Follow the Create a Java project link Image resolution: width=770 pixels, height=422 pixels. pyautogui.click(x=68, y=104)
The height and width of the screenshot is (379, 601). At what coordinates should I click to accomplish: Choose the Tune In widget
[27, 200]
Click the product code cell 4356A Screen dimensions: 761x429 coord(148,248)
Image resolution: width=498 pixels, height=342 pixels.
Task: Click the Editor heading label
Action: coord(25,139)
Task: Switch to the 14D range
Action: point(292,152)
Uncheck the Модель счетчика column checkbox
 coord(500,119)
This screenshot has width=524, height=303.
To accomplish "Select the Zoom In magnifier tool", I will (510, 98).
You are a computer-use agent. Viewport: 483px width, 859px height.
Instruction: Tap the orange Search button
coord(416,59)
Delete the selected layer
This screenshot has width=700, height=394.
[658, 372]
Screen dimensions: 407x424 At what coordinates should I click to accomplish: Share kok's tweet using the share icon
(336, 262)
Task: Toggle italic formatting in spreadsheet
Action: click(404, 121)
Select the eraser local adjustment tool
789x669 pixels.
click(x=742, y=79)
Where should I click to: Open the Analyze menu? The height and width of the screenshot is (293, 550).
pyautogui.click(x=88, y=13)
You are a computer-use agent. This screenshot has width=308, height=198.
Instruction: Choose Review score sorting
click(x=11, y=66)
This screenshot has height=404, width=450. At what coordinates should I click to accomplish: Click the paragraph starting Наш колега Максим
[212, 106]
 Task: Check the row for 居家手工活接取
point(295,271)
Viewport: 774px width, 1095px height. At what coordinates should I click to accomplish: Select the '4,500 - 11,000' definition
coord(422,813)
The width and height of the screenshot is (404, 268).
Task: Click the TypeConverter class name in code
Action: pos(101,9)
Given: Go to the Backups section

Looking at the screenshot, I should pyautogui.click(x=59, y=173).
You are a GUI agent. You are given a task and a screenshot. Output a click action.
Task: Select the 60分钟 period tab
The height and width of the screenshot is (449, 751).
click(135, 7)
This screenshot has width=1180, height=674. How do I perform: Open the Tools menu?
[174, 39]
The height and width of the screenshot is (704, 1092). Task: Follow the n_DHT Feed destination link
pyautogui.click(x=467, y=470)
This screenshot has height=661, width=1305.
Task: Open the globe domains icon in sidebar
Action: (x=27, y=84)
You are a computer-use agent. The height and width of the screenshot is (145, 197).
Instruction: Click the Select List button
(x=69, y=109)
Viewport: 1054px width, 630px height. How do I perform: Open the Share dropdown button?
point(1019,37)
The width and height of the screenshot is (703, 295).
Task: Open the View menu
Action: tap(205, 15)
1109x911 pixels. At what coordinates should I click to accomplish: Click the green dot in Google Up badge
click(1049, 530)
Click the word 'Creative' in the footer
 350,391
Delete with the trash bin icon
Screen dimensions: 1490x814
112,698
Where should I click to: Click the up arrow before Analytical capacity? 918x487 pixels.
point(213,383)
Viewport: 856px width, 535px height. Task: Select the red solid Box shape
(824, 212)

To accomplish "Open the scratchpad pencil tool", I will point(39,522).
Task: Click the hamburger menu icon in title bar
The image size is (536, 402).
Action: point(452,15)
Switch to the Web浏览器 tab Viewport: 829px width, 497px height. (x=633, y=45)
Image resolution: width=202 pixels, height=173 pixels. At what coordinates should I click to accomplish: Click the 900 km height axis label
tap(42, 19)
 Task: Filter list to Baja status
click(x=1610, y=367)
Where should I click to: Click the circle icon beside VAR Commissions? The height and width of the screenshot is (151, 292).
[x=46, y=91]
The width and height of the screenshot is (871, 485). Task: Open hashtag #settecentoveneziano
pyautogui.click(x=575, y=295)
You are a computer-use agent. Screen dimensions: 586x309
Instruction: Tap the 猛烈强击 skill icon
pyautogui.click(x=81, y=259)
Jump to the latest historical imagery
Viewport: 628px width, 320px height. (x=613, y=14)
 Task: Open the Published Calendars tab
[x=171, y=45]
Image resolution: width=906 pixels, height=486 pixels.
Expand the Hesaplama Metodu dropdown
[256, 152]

______________________________

Copy out the full material exactly as it appears.

Follow the Create a Java project link Image resolution: width=770 pixels, height=422 pixels. pyautogui.click(x=68, y=104)
The height and width of the screenshot is (379, 601). At what coordinates should I click to accomplish: Choose the Tune In widget
[27, 200]
Click the product code cell 4356A Screen dimensions: 761x429 coord(148,248)
Image resolution: width=498 pixels, height=342 pixels.
Task: Click the Editor heading label
Action: coord(25,139)
Task: Switch to the 14D range
Action: point(292,152)
Uncheck the Модель счетчика column checkbox
 coord(500,119)
This screenshot has width=524, height=303.
To accomplish "Select the Zoom In magnifier tool", I will (510, 98).
You are a computer-use agent. Viewport: 483px width, 859px height.
Instruction: Tap the orange Search button
coord(416,59)
Delete the selected layer
This screenshot has width=700, height=394.
[658, 372]
Screen dimensions: 407x424 At what coordinates should I click to accomplish: Share kok's tweet using the share icon
(336, 262)
Task: Toggle italic formatting in spreadsheet
Action: click(404, 121)
Select the eraser local adjustment tool
789x669 pixels.
click(x=742, y=79)
Where should I click to: Open the Analyze menu? The height and width of the screenshot is (293, 550).
pyautogui.click(x=88, y=13)
You are a computer-use agent. This screenshot has width=308, height=198.
Instruction: Choose Review score sorting
click(x=11, y=66)
This screenshot has height=404, width=450. At what coordinates should I click to accomplish: Click the paragraph starting Наш колега Максим
[212, 106]
 Task: Check the row for 居家手工活接取
point(295,271)
Viewport: 774px width, 1095px height. At what coordinates should I click to accomplish: Select the '4,500 - 11,000' definition
coord(422,813)
The width and height of the screenshot is (404, 268).
Task: Click the TypeConverter class name in code
Action: pos(101,9)
Given: Go to the Backups section

Looking at the screenshot, I should pyautogui.click(x=59, y=173).
You are a GUI agent. You are given a task and a screenshot. Output a click action.
Task: Select the 60分钟 period tab
The height and width of the screenshot is (449, 751).
click(135, 7)
This screenshot has width=1180, height=674. How do I perform: Open the Tools menu?
[174, 39]
The height and width of the screenshot is (704, 1092). Task: Follow the n_DHT Feed destination link
pyautogui.click(x=467, y=470)
This screenshot has height=661, width=1305.
Task: Open the globe domains icon in sidebar
Action: (x=27, y=84)
You are a computer-use agent. The height and width of the screenshot is (145, 197).
Instruction: Click the Select List button
(x=69, y=109)
Viewport: 1054px width, 630px height. How do I perform: Open the Share dropdown button?
point(1019,37)
The width and height of the screenshot is (703, 295).
Task: Open the View menu
Action: tap(205, 15)
1109x911 pixels. At what coordinates should I click to accomplish: Click the green dot in Google Up badge
click(1049, 530)
Click the word 'Creative' in the footer
 350,391
Delete with the trash bin icon
Screen dimensions: 1490x814
112,698
Where should I click to: Click the up arrow before Analytical capacity? 918x487 pixels.
point(213,383)
Viewport: 856px width, 535px height. Task: Select the red solid Box shape
(824, 212)

To accomplish "Open the scratchpad pencil tool", I will point(39,522).
Task: Click the hamburger menu icon in title bar
The image size is (536, 402).
Action: point(452,15)
Switch to the Web浏览器 tab Viewport: 829px width, 497px height. (x=633, y=45)
Image resolution: width=202 pixels, height=173 pixels. At what coordinates should I click to accomplish: Click the 900 km height axis label
tap(42, 19)
 Task: Filter list to Baja status
click(x=1610, y=367)
Where should I click to: Click the circle icon beside VAR Commissions? The height and width of the screenshot is (151, 292).
[x=46, y=91]
The width and height of the screenshot is (871, 485). Task: Open hashtag #settecentoveneziano
pyautogui.click(x=575, y=295)
You are a computer-use agent. Screen dimensions: 586x309
Instruction: Tap the 猛烈强击 skill icon
pyautogui.click(x=81, y=259)
Jump to the latest historical imagery
Viewport: 628px width, 320px height. (x=613, y=14)
 Task: Open the Published Calendars tab
[x=171, y=45]
Image resolution: width=906 pixels, height=486 pixels.
Expand the Hesaplama Metodu dropdown
[256, 152]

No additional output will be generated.